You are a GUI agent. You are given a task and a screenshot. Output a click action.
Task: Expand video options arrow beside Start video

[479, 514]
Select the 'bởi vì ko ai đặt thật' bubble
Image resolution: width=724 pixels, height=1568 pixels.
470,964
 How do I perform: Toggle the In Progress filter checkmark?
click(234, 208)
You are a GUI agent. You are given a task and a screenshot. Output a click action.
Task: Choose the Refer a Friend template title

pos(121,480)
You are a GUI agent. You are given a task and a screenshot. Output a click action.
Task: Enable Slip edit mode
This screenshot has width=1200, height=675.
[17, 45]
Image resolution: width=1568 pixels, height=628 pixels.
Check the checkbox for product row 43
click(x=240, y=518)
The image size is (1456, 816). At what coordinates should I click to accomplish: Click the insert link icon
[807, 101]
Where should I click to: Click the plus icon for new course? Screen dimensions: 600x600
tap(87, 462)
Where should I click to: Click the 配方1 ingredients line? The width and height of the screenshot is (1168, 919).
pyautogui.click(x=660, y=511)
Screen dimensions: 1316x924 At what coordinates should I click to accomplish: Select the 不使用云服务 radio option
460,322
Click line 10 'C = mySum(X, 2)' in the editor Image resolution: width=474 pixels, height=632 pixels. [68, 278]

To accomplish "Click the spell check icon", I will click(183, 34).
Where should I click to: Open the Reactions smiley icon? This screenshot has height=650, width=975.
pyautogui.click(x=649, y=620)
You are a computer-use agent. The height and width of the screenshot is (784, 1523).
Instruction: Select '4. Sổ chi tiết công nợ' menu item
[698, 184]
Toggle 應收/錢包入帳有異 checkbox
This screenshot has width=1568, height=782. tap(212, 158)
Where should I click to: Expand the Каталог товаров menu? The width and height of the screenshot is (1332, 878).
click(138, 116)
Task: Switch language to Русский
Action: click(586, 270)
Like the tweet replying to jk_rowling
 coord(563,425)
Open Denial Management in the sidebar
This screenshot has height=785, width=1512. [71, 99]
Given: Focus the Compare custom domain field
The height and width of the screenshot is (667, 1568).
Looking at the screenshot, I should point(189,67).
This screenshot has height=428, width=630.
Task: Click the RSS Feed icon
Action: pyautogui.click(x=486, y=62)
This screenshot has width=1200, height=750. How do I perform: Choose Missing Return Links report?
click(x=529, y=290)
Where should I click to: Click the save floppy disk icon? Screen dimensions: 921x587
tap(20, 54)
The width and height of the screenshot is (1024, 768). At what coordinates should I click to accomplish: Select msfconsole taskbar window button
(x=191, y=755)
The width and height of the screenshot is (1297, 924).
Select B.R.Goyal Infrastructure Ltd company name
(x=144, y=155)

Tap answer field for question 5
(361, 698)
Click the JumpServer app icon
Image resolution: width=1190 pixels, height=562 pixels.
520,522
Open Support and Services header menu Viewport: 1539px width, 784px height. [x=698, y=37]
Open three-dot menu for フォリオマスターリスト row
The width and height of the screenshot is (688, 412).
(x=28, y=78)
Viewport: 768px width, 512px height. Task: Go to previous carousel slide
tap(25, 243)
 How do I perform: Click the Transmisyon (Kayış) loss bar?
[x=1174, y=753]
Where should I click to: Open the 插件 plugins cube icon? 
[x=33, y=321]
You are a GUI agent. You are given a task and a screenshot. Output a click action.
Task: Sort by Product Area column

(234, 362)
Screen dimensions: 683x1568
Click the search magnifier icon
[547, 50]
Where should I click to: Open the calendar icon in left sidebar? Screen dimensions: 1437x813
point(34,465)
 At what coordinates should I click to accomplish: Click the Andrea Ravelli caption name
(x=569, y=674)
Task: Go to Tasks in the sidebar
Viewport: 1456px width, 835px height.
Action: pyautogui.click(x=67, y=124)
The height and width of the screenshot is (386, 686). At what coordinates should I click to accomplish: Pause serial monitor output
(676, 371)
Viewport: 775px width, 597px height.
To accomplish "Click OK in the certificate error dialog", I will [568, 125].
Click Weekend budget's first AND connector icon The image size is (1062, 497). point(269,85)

Set exercise »
Rewrite every entry above, substituting "Where do I click to" for each occurrence of "Where should I click to" and keeping everything else unchanged.

Exercise answer »
You are a GUI agent. You are given a task and a screenshot. Output a click action.
Task: Expand video options arrow beside Start video

[479, 514]
Select the 'bởi vì ko ai đặt thật' bubble
Image resolution: width=724 pixels, height=1568 pixels.
470,964
 How do I perform: Toggle the In Progress filter checkmark?
click(234, 208)
You are a GUI agent. You are given a task and a screenshot. Output a click action.
Task: Choose the Refer a Friend template title

pos(121,480)
You are a GUI agent. You are given a task and a screenshot. Output a click action.
Task: Enable Slip edit mode
This screenshot has width=1200, height=675.
[17, 45]
Image resolution: width=1568 pixels, height=628 pixels.
Check the checkbox for product row 43
click(x=240, y=518)
The image size is (1456, 816). At what coordinates should I click to accomplish: Click the insert link icon
[807, 101]
Where do I click to: Click the plus icon for new course? Screen dimensions: 600x600
tap(87, 462)
Where do I click to: Click the 配方1 ingredients line? The width and height of the screenshot is (1168, 919).
pyautogui.click(x=660, y=511)
Screen dimensions: 1316x924 At what coordinates should I click to accomplish: Select the 不使用云服务 radio option
460,322
Click line 10 'C = mySum(X, 2)' in the editor Image resolution: width=474 pixels, height=632 pixels. [68, 278]

To accomplish "Click the spell check icon", I will click(183, 34).
Where do I click to: Open the Reactions smiley icon? This screenshot has height=650, width=975.
pyautogui.click(x=649, y=620)
You are a computer-use agent. The height and width of the screenshot is (784, 1523).
Instruction: Select '4. Sổ chi tiết công nợ' menu item
[698, 184]
Toggle 應收/錢包入帳有異 checkbox
This screenshot has width=1568, height=782. tap(212, 158)
Where do I click to: Expand the Каталог товаров menu? The width and height of the screenshot is (1332, 878).
click(138, 116)
Task: Switch language to Русский
Action: click(586, 270)
Like the tweet replying to jk_rowling
 coord(563,425)
Open Denial Management in the sidebar
This screenshot has height=785, width=1512. [71, 99]
Given: Focus the Compare custom domain field
The height and width of the screenshot is (667, 1568).
Looking at the screenshot, I should point(189,67).
This screenshot has height=428, width=630.
Task: Click the RSS Feed icon
Action: pyautogui.click(x=486, y=62)
This screenshot has width=1200, height=750. How do I perform: Choose Missing Return Links report?
click(x=529, y=290)
Where do I click to: Click the save floppy disk icon? Screen dimensions: 921x587
tap(20, 54)
The width and height of the screenshot is (1024, 768). At what coordinates should I click to accomplish: Select msfconsole taskbar window button
(x=191, y=755)
The width and height of the screenshot is (1297, 924).
Select B.R.Goyal Infrastructure Ltd company name
(x=144, y=155)

Tap answer field for question 5
(361, 698)
Click the JumpServer app icon
Image resolution: width=1190 pixels, height=562 pixels.
520,522
Open Support and Services header menu Viewport: 1539px width, 784px height. [x=698, y=37]
Open three-dot menu for フォリオマスターリスト row
The width and height of the screenshot is (688, 412).
(x=28, y=78)
Viewport: 768px width, 512px height. Task: Go to previous carousel slide
tap(25, 243)
 How do I perform: Click the Transmisyon (Kayış) loss bar?
[x=1174, y=753]
Where do I click to: Open the 插件 plugins cube icon? 
[x=33, y=321]
You are a GUI agent. You are given a task and a screenshot. Output a click action.
Task: Sort by Product Area column

(234, 362)
Screen dimensions: 683x1568
Click the search magnifier icon
[547, 50]
Where do I click to: Open the calendar icon in left sidebar? Screen dimensions: 1437x813
point(34,465)
 At what coordinates should I click to accomplish: Click the Andrea Ravelli caption name
(x=569, y=674)
Task: Go to Tasks in the sidebar
Viewport: 1456px width, 835px height.
Action: pyautogui.click(x=67, y=124)
The height and width of the screenshot is (386, 686). At what coordinates should I click to accomplish: Pause serial monitor output
(676, 371)
Viewport: 775px width, 597px height.
To accomplish "Click OK in the certificate error dialog", I will [568, 125].
Click Weekend budget's first AND connector icon The image size is (1062, 497). point(269,85)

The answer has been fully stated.